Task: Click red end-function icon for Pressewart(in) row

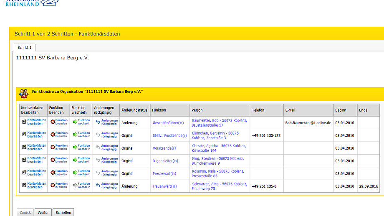Action: click(x=53, y=173)
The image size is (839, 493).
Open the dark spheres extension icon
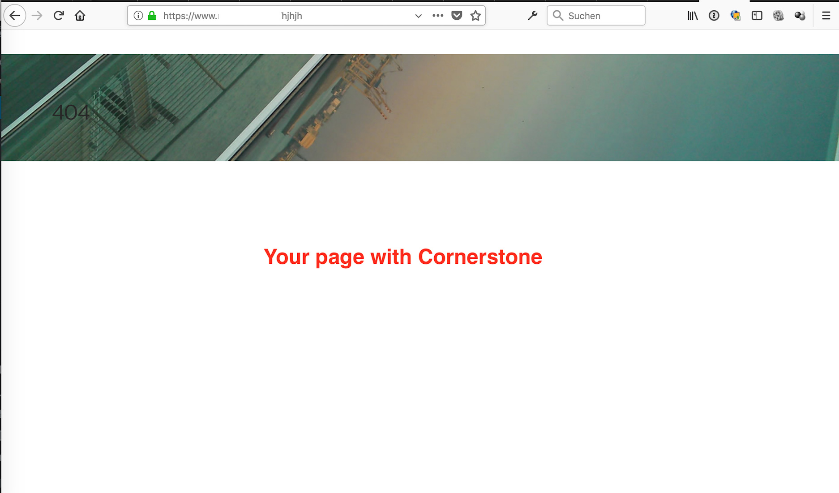pos(800,16)
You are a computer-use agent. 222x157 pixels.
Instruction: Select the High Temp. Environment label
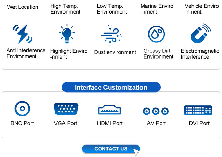pos(66,9)
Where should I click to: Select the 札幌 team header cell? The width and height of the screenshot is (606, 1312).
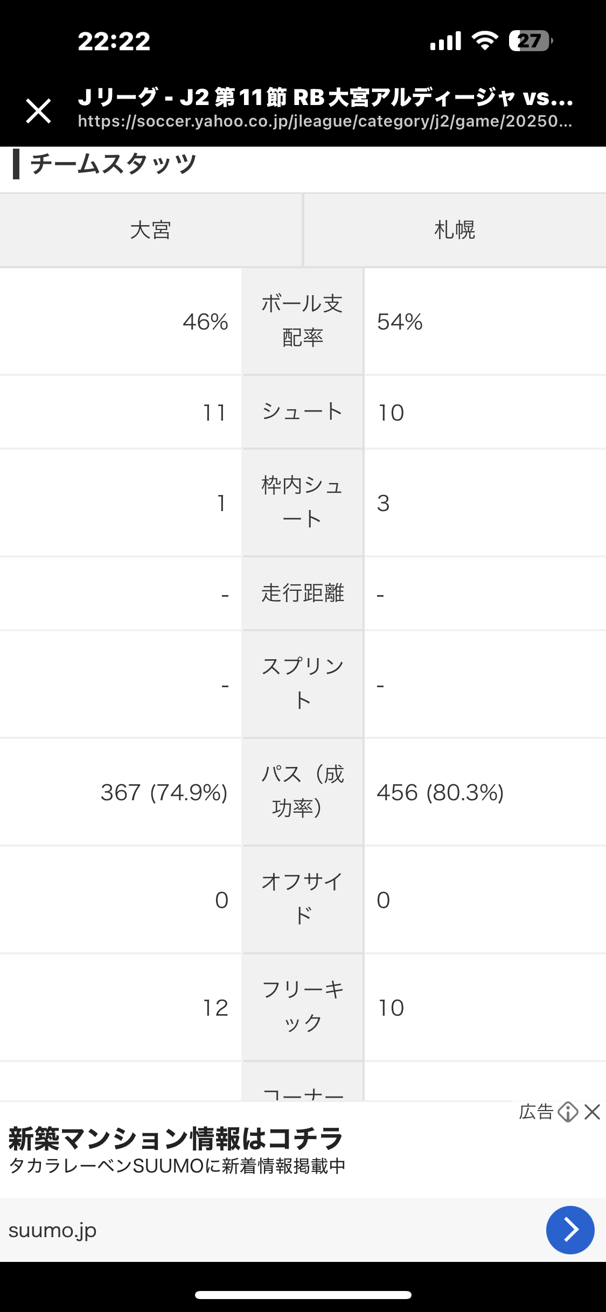click(x=455, y=230)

REQUIRED WORK » Keep every word of the lines above unchanged in the copy, and omit the pictures.

TASK SOLUTION »
Task: Click red end-function icon for Pressewart(in) row

Action: click(x=53, y=173)
The image size is (839, 493).
Open the dark spheres extension icon
pos(800,16)
You are a computer-use agent. 222x157 pixels.
Instruction: Select the High Temp. Environment label
pos(66,9)
Where should I click to: Select the 札幌 team header cell? The width and height of the screenshot is (606, 1312).
click(x=455, y=230)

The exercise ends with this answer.